A vintage Heuer Carrera with Car and Driver dial

 1度も研磨しておらず、また、おそらく長年にわたって調整されたことがないにも関わらず、全体的に優れたコンディションを維持している。針と各インデックスに使用されているトリチウム夜光にも剝がれはなく、心地よいクリーム色のエイジングが見られる。ヴィンテージホイヤーのコレクターが夜な夜な頭を悩ませているのは、まさに彼らが手つかずのオリジナルという最高のコンディションを夢見ているからだ。カレラの象徴であるシャープな曲線は磨かれていない状態でこそ存在感を発揮し、この時計の美観を別次元に引き上げる。なお裏蓋には、“Bill Fishburne 1967”と刻印されている。

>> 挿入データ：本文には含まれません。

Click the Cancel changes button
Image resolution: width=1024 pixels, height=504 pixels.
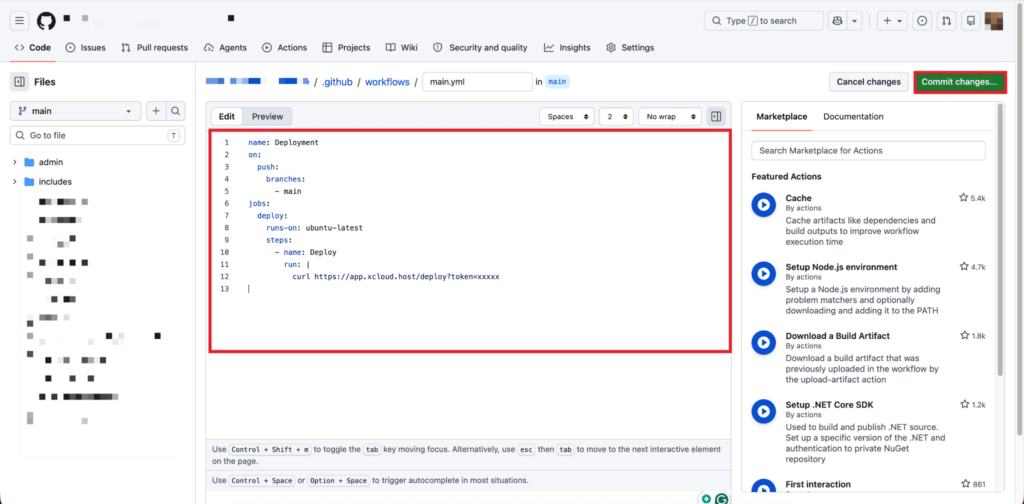tap(868, 82)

ダブルネームを持つ1960年代のホイヤー カレラたち
Three vintage Heuer Carreras

 Reference Pointsで記載しているとおり、1958年に正式に入社したジャック・ホイヤー(Jack Heuer)氏が最初に目指した目標のひとつが、北米市場においてその存在を目立たせることだった。彼は当時多くの競合他社が行っていた第三者の代理店を利用する方法を採らず、中間業者を排除し、アメリカで100%子会社のホイヤー タイム コーポレーションを設立した。ホイヤー氏はアメリカでビジネスを拡大するにあたっての大きな取り組みの一環として、アメリカのクライアントと提携し、特別なダブルネーム文字盤を製作した。MGのロゴやドライバー、インディアナポリス・モーター・スピードウェイ(Indianapolis Motor Speedway)の“ウィング&ホイール”の名前が刻印されたもののようにわかりやすいものもあれば、ニュージャージー州のアーコラ・カントリー・クラブ(Arcola Country Club)のために作られたもののように、少し謎に包まれたものまでさまざまだ。

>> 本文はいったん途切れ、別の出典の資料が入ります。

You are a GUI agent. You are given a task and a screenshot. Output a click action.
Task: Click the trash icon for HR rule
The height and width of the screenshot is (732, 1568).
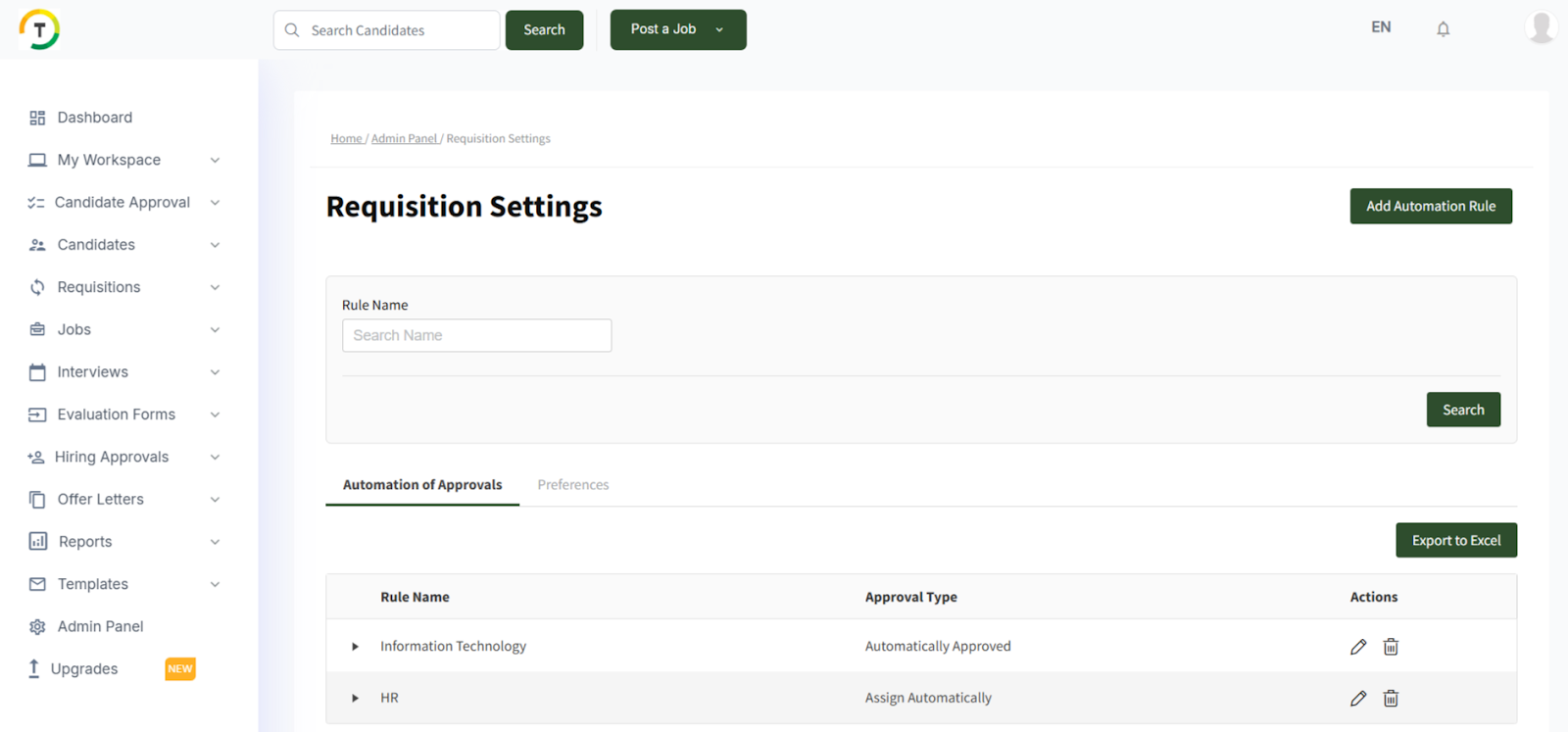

 幸運なことに、ダブルネームカレラの世界に新たに加わったこの作品はオリジナルオーナーから直接送られてきたものであるため、いろいろと推察を巡らせる必要はない。

A vintage Heuer Carrera with Car and Driver dial on the wrist
ある男の物語

 1965年の末、ビル・フィッシュバーン氏はノースカロライナ州立大学の学士課程の修了を控えながら、同大学の学生新聞『theTechnician』の共同編集者を務めていた。この物語の裏側には、自動車雑誌『カー・アンド・ドライバー』の編集者として知られるデイビッド・E・デイヴィス Jr.(David E. Davis Jr.) 氏の存在がある。デイビッド氏はニューヨーク・タイムズ紙に「広告を失う危険を冒してでも、テストしたクルマに対する批判を奨励する闘争的な剣客」と評されるほど、“ありのままを伝える”ことを得意とするジャーナリストたちの小さなチームを率い、成長する自動車愛好家たちのコミュニティを夢中にさせていた。

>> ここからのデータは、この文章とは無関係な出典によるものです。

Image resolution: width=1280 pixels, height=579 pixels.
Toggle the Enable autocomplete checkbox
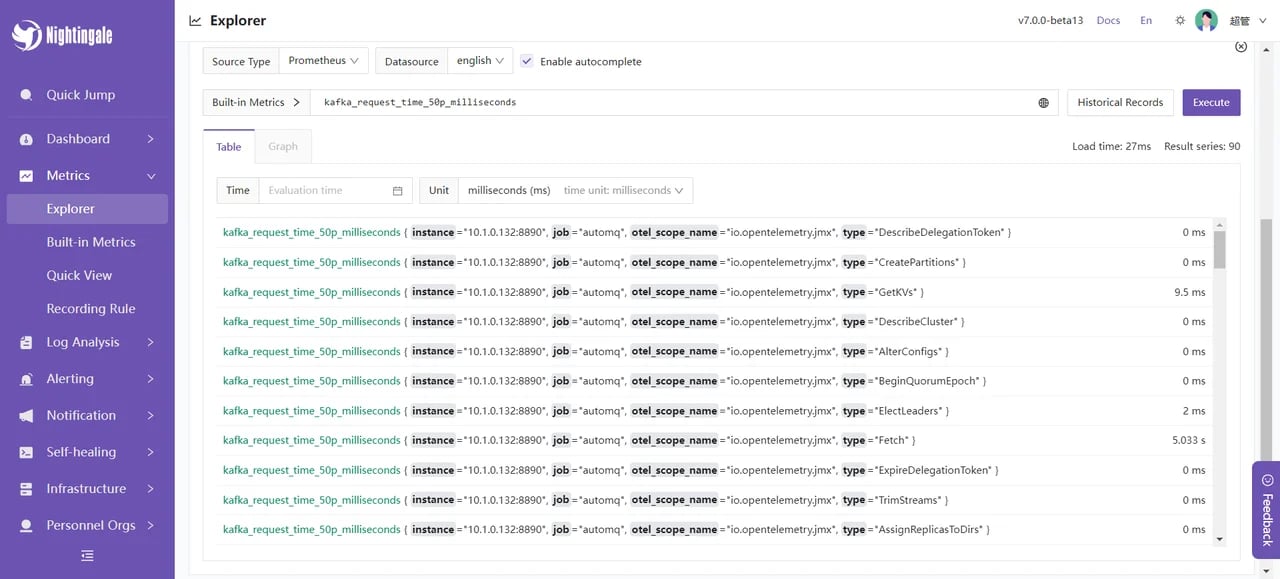coord(527,61)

 卒業を目前にしたある日、『カー・アンド・ドライバー』の熱心な読者であったフィッシュバーン氏は、自分の業績を“殴り書き”した手紙をニューヨークのワンパーク アベニューにある同誌のオフィスに郵送した。その最初の手紙は、こう締めくくられていた。 「お気づきのように、私は謙虚さに欠けるところがあります。私の動向に関する続報と私が書いた記事のサンプルを不定期にお送りさせていただきます」

 この出来事から、若きフィッシュバーン氏と伝説的存在であるデイヴィス氏との数カ月にわたるタイプライターでの手紙のやり取りが始まった。技術的な知識や1960年代の『カー・アンド・ドライバー』によく見られるようなジョークが交わされ、“デイヴィス家(夫妻と3人の子供)と保守的なマニアにジャーナリスト、一般人、そしてそれに類する人々との感謝祭“のために“異教徒のいる大都市”への招待状をデイヴィス氏が送ることで終わりを迎えた。1966年8月号にはフィッシュバーン氏が『カー・アンド・ドライバー』の編集委員として掲載されている。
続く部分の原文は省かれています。